**Your instructions**
Locate every line in the records below that contains the word "Switch", and copy each one.

--

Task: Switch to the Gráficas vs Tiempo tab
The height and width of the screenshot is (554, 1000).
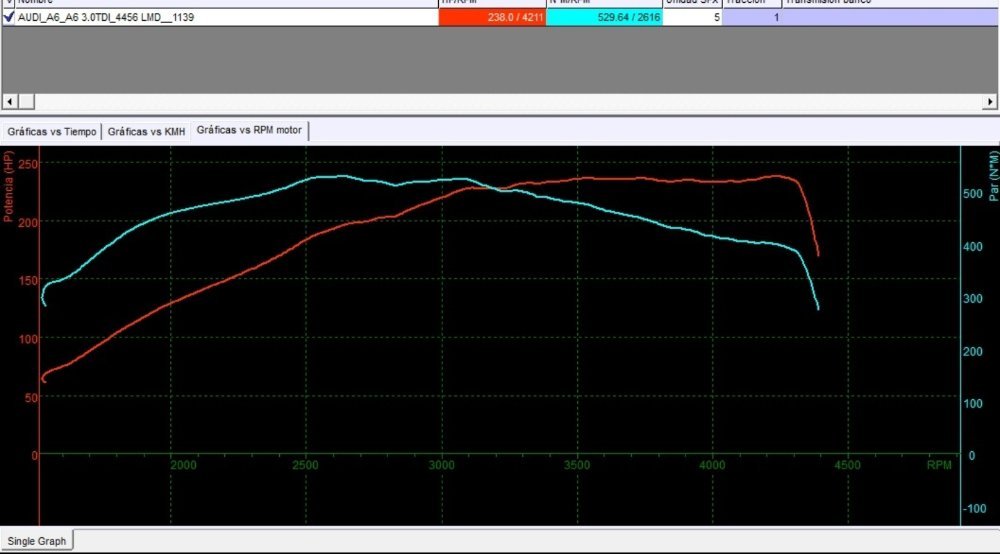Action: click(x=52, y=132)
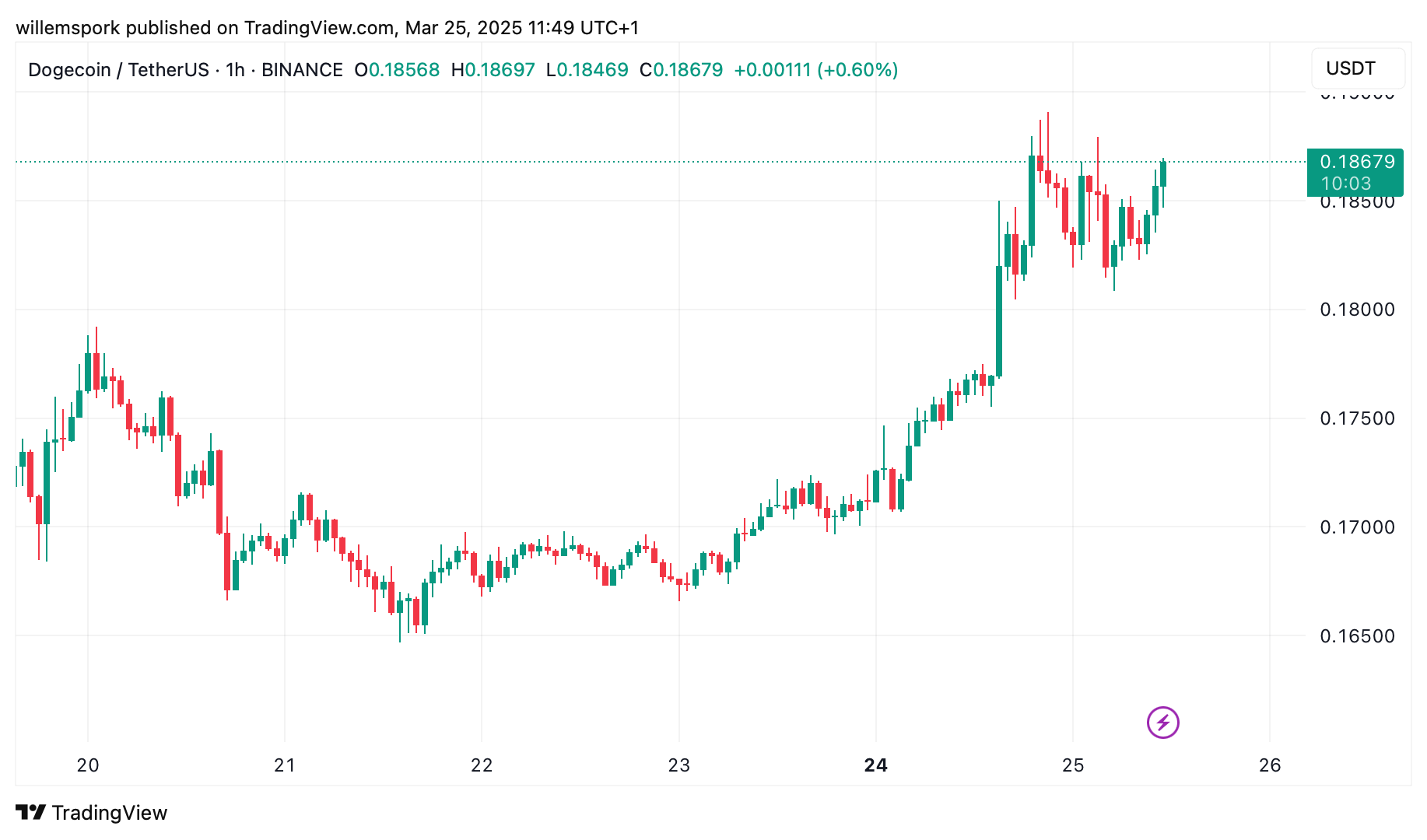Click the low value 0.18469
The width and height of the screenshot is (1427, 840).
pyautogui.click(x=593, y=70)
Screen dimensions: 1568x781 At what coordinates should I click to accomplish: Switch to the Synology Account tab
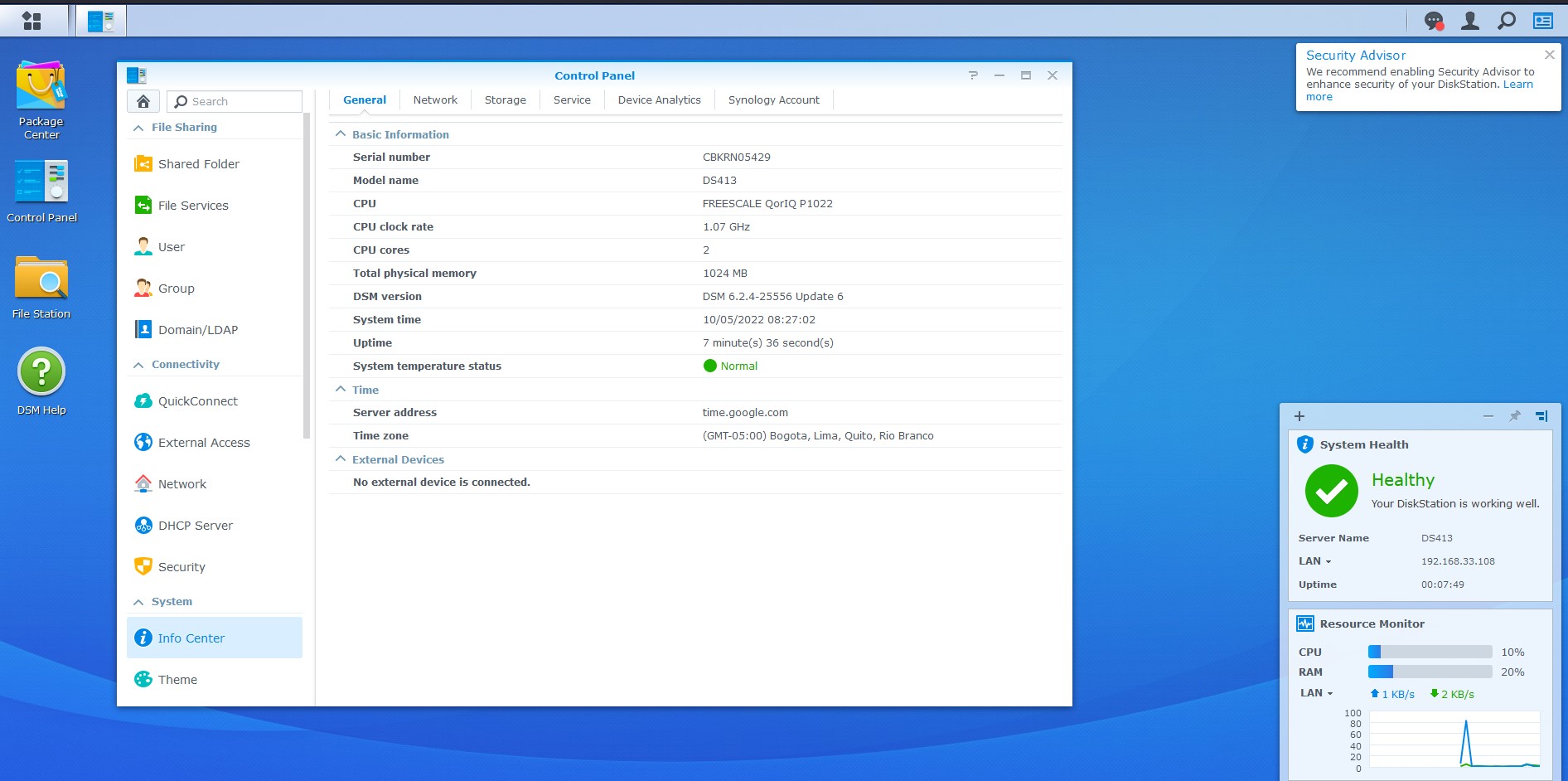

--

**Result below**
Task: Switch to the Gráficas vs Tiempo tab
Screen dimensions: 1568x781 At what coordinates should I click to accomplish: Switch to the Synology Account tab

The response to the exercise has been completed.